Zuckerman S, Bovbjerg R R, Sloan F
Urban Institute, Washington, DC 20037.
Inquiry. 1990 Summer;27(2):167-82.
We use state-level data on physician malpractice premiums, claims, and awards, provided by insurance companies for the years 1974 to 1986, to evaluate the effectiveness of the various tort reforms that have been legislated during the 1970s and 1980s. In addition to the tort reforms, our analysis of premiums considers insurers' anticipated losses, returns on investments, the type of insurer, and premium regulation. Our results suggest that the only reforms that significantly lower premiums are those that either impose a cap on the amount of physician liability or reduce the amount of time a plaintiff has to initiate a claim. We also find that premiums are lower when states regulate rates by requiring prior approval of premiums. In addition, it appears that the observed cyclicality in premiums is due, in part, to fluctuations in the real interest rates available to insurers as returns on investments. Unfortunately, we did not find as strong a link between the determinants of premiums, claims, and awards as might be expected.

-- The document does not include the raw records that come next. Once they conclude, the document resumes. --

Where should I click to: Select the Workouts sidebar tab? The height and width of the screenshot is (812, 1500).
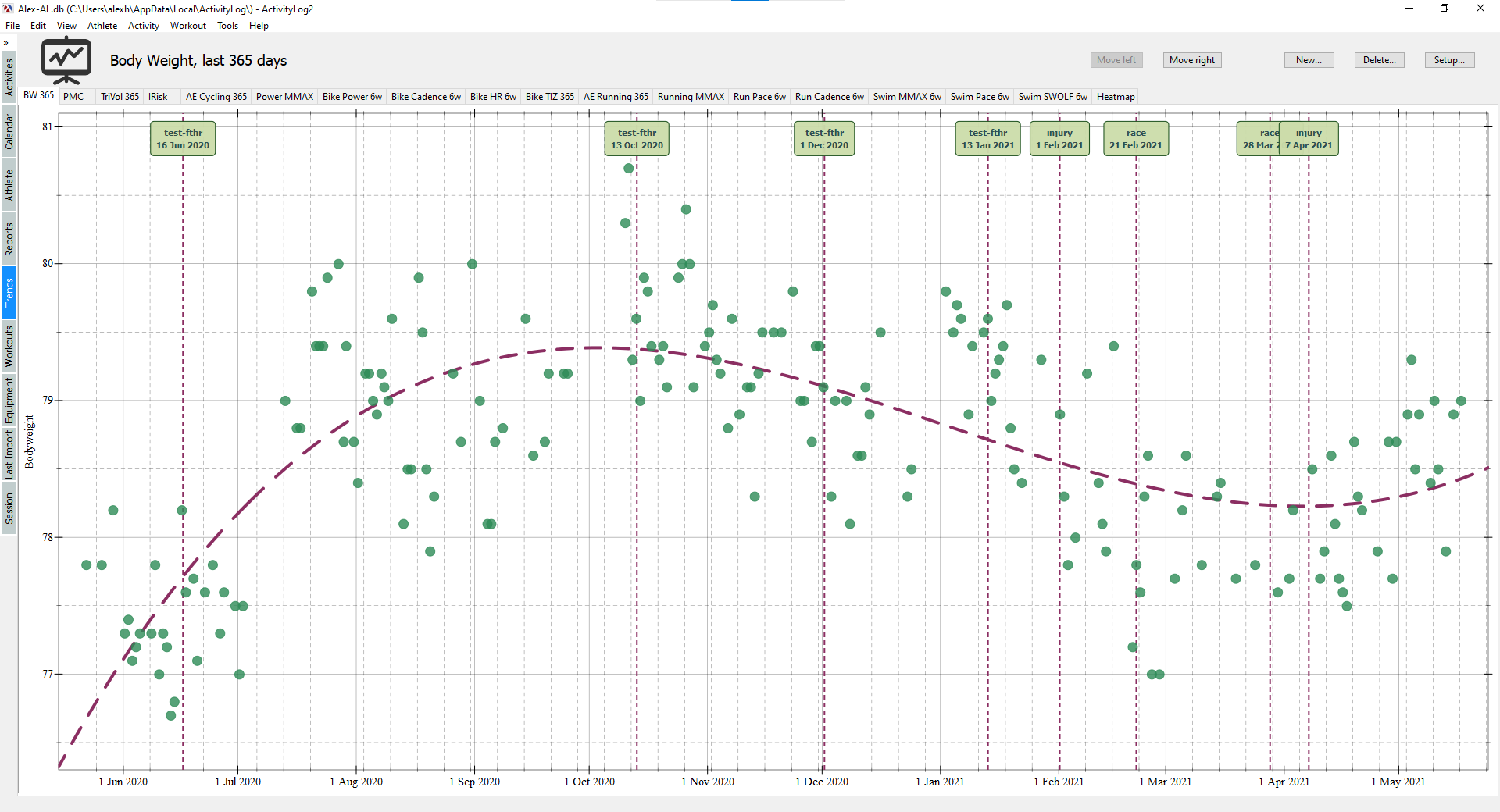coord(9,347)
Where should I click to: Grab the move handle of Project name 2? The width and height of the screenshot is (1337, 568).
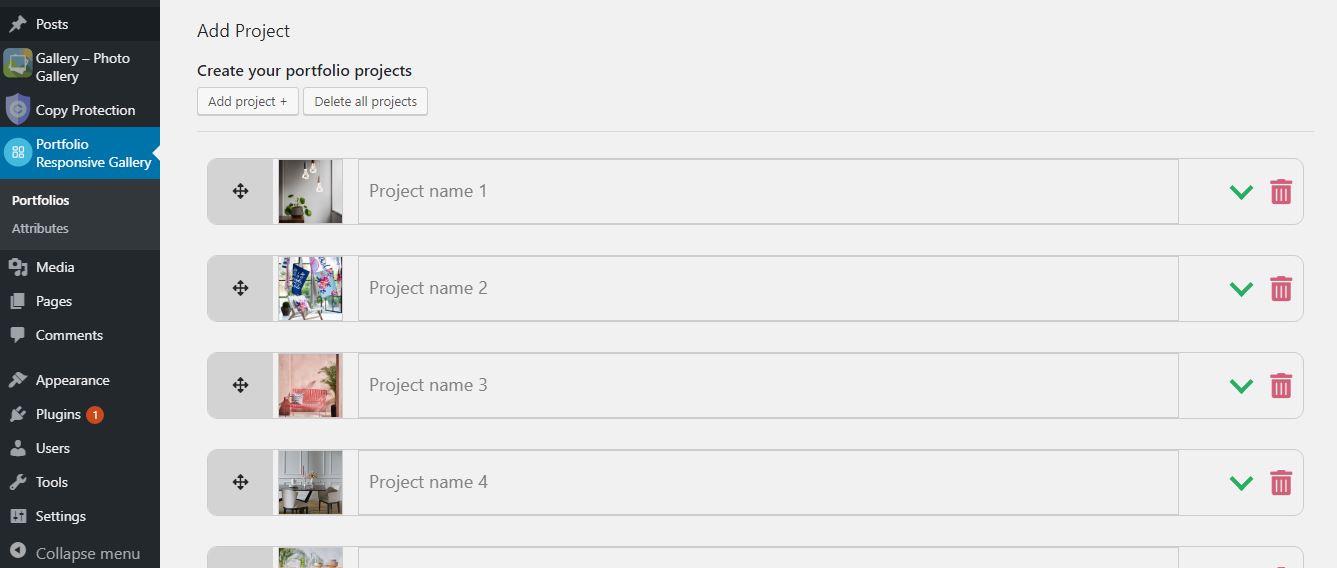pos(240,288)
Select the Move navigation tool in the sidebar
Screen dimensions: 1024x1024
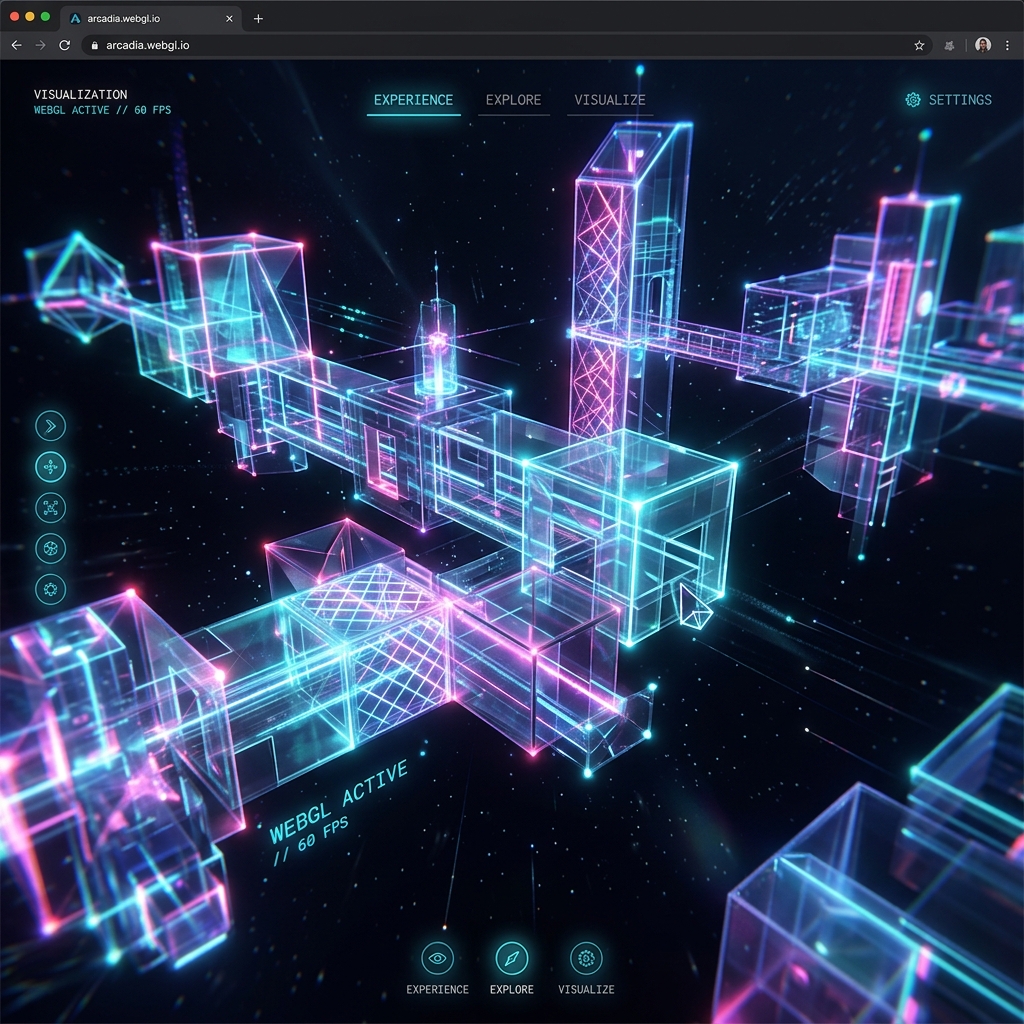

我们使用保险公司提供的1974年至1986年各州层面关于医生医疗事故保险费、索赔及赔偿的数据,来评估20世纪70年代和80年代立法实施的各种侵权法改革的有效性。除了侵权法改革,我们对保险费的分析还考虑了保险公司的预期损失、投资回报、保险公司类型以及保险费监管。我们的结果表明,唯一能显著降低保险费的改革是那些要么对医生责任金额设定上限,要么缩短原告提起索赔的时间的改革。我们还发现,当各州通过要求事先批准保险费来监管费率时,保险费会更低。此外,保险费中观察到的周期性似乎部分归因于保险公司可获得的作为投资回报的实际利率的波动。不幸的是,我们没有发现保险费、索赔及赔偿的决定因素之间存在如预期般紧密的联系。